One Evening, a few weeks before this issue was headed to the printer, I stayed in my office well past 5pm to edit some stories without the distraction of emails and phone calls. By the time I made it home and had dinner, it was already 11pm. Time to do the dishes, watch the news, and go to bed. Amid the din of water running, dishes clanging, and my dog Duke lapping up a bowl of milk for a bedtime snack, I turned on the kitchen television.

The KDKA-TV news team was reporting about lane closures happening somewhere, a barn fire in a township I never knew existed, and a potential storm still days away. Suffice to say, I wasn’t listening closely. Then came a story from KDKA reporter David Highfield:

MendelsonThere is a group of people planning on going to the planet Mars, not just to visit, but to actually move there. … If this happens, it is literally a one-way ticket to Mars; there is no plan to bring these people back at any point. Instead, they’ll live the rest of their lives on the planet.”

Okay, now I was listening closely.

I learned from Highfield that a local physician, who is the father of three school-aged children, had applied for a one-way ticket to Mars through Mars One, which is a private spaceflight project that plans to establish a permanent human colony on the red planet by 2025. The venture, according to the report, is “raising $6 billion to make it a reality.”

Highfield introduced viewers to the physician, Todd Hertzberg, who is competing with 200,000 others to be among that first group on the flight to Mars. Experts estimate the trip alone will take up to nine months from takeoff to touchdown. “We’re going to live there; we’re going to die there; and, hopefully, we’re going to have a lasting presence there as humans,” said Dr. Hertzberg.

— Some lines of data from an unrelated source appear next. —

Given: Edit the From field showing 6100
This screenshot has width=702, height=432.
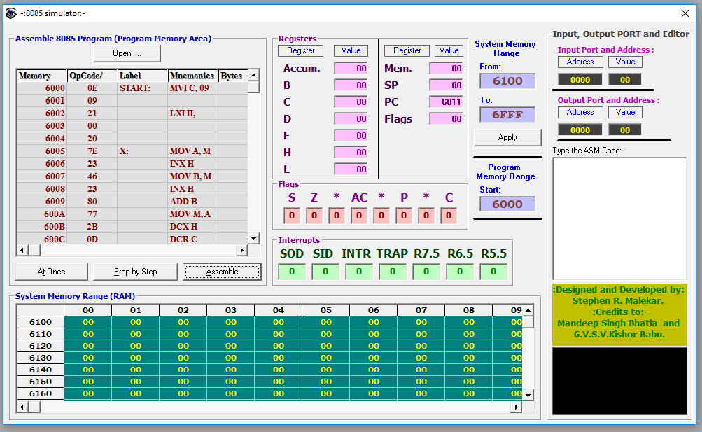Looking at the screenshot, I should 506,81.
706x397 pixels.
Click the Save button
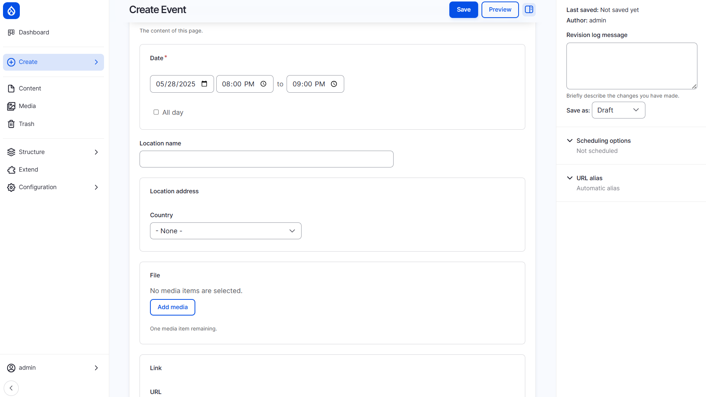463,10
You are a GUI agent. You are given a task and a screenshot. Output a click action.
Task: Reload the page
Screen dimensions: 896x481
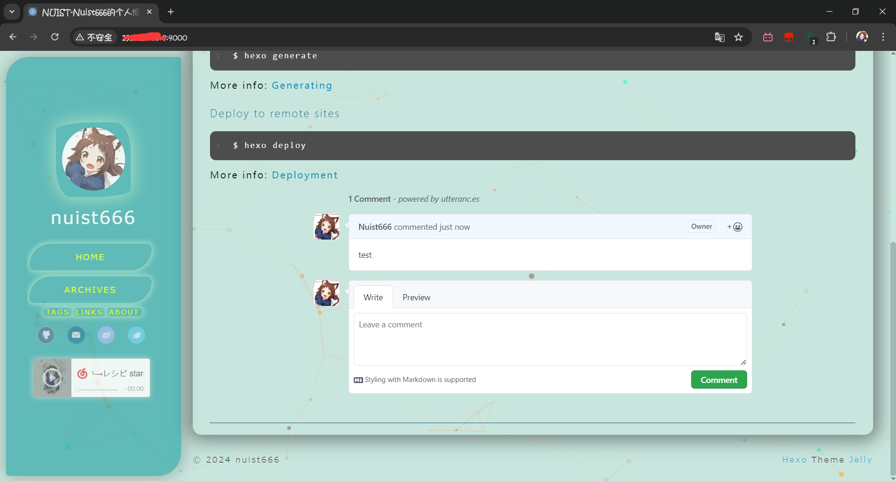[55, 37]
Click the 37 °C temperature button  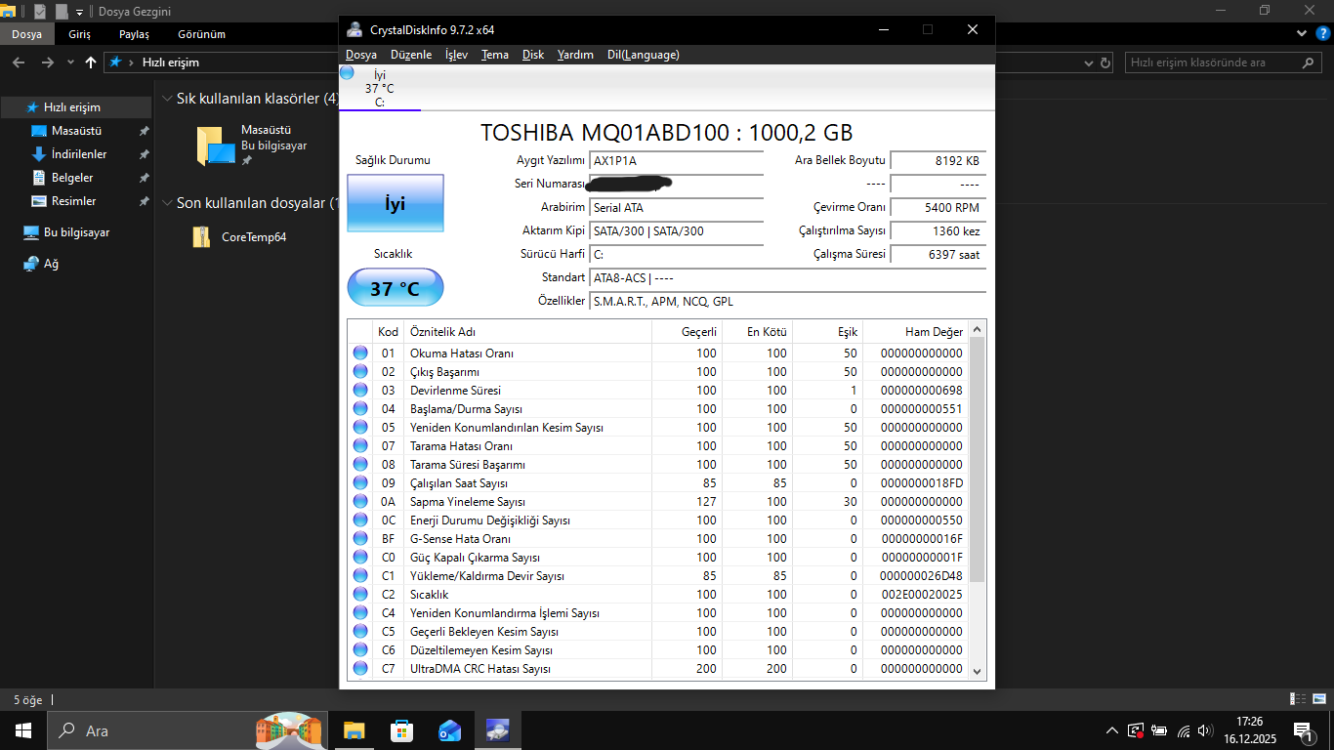pyautogui.click(x=395, y=288)
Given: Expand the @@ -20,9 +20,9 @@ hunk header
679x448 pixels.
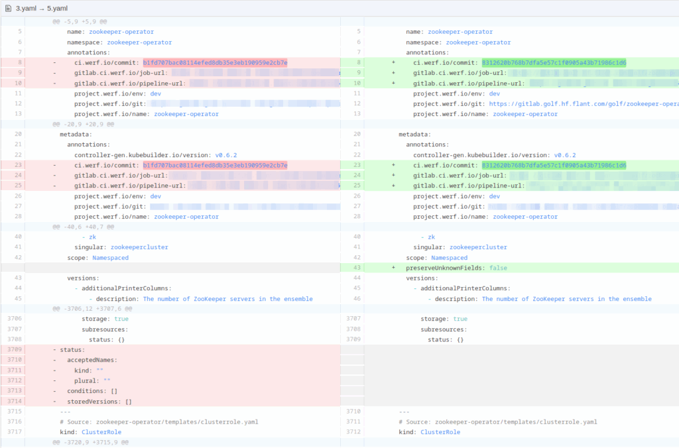Looking at the screenshot, I should coord(84,124).
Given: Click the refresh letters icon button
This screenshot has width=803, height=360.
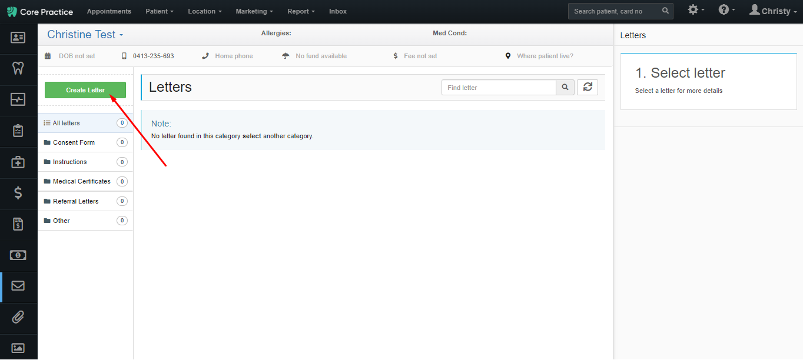Looking at the screenshot, I should click(588, 87).
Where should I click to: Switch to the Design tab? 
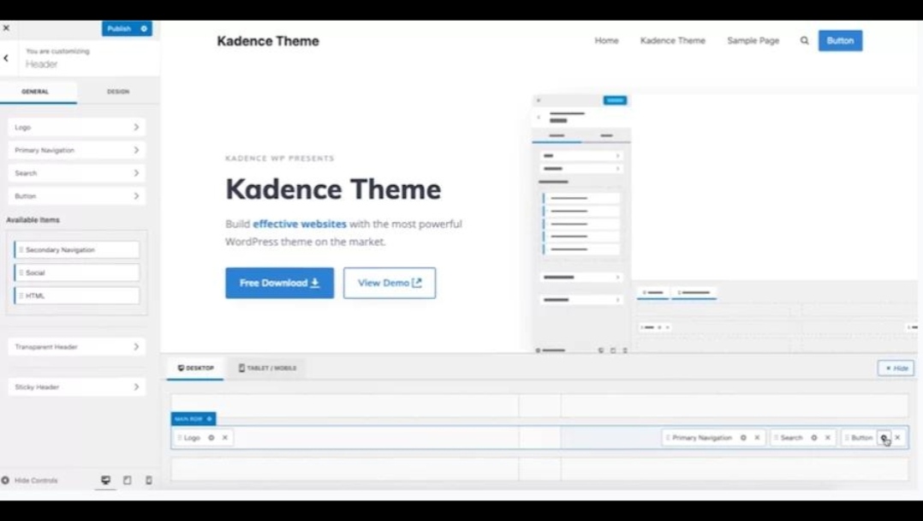click(x=119, y=91)
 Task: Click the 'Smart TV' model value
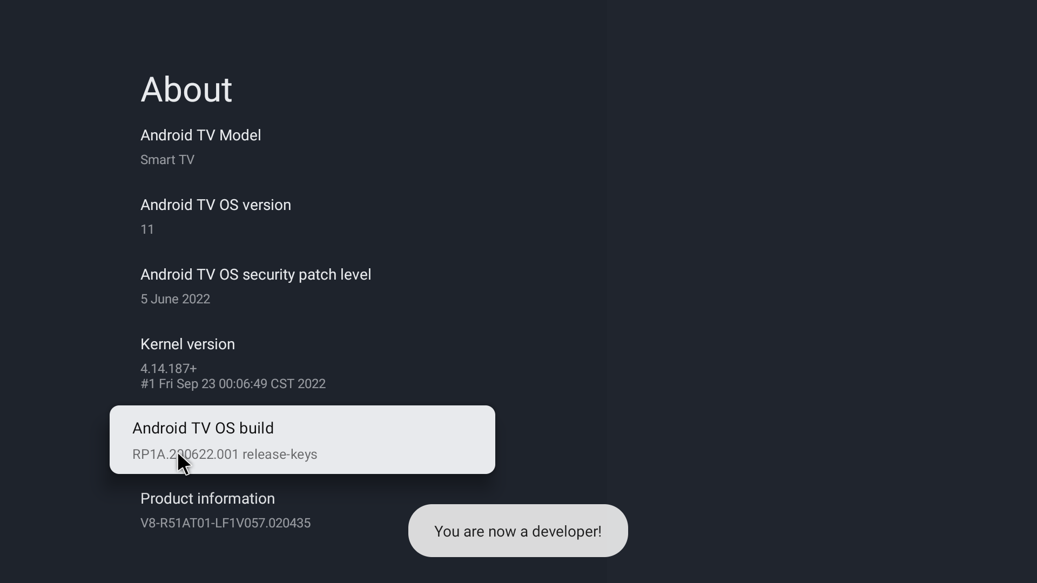pyautogui.click(x=167, y=160)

For me—as a husband, a father of two children, and Duke’s best friend—I instantly questioned how Dr. Hertzberg could even consider saying a final farewell to family and friends. But as the report continued, Steve Stich, from NASA’s Johnson Space Center, made an interesting observation: “If you think back to our ancestors who came to this country from other parts of the world, they came on one way trips …”

I can’t disagree. For American ancestors, there was no Twitter, no Skype, no transatlantic flights. Young men and women courageously followed a dream to live in America, even though it meant uprooting their family trees.

In this issue’s cover story, Kzysztof Matyjaszewski uprooted his family tree. Although it wasn’t as drastic as going to Mars, he and his immediate family left behind his native Poland, when the Iron Curtain existed, and moved to Pittsburgh where Matyjaszewski could continue his research at Carnegie Mellon. His findings have created a revolution in the scientific community, which knows no borders, and as you’ll read, touches all of our lives.

Throughout the following pages, there are several other wondrous stories of the sacrifices and the accomplishments of students, faculty members, and alumni who disregarded boundaries to follow their dreams.

I think Dr. Hertzberg would appreciate this issue.